Task statement | Determine which lines of the records include the word "ビジネスモデルキャンバス", and copy them.

▬▬▬

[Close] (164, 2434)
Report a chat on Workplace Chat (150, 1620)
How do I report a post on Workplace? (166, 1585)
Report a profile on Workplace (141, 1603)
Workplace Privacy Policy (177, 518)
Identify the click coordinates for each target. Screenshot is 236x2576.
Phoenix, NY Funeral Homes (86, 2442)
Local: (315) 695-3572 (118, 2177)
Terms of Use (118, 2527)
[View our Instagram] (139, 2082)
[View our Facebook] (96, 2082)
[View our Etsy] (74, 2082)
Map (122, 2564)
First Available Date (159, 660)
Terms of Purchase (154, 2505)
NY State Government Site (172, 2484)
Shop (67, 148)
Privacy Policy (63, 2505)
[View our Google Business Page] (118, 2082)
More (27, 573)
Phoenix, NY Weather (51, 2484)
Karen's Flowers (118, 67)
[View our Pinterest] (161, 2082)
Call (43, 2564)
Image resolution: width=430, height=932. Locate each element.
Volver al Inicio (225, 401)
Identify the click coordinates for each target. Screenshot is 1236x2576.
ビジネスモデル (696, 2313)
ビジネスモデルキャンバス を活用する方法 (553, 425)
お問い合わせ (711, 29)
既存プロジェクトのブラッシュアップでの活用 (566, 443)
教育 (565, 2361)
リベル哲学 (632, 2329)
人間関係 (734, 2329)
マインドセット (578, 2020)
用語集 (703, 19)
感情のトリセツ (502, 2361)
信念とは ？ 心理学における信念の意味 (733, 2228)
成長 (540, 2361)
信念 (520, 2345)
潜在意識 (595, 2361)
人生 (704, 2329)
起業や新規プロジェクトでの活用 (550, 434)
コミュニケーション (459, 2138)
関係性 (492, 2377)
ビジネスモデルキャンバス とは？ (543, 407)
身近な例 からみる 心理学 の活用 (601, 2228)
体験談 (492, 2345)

▬▬▬

Answer to this task |
ビジネスモデルキャンバス を活用する方法 (553, 425)
ビジネスモデルキャンバス とは？ (543, 407)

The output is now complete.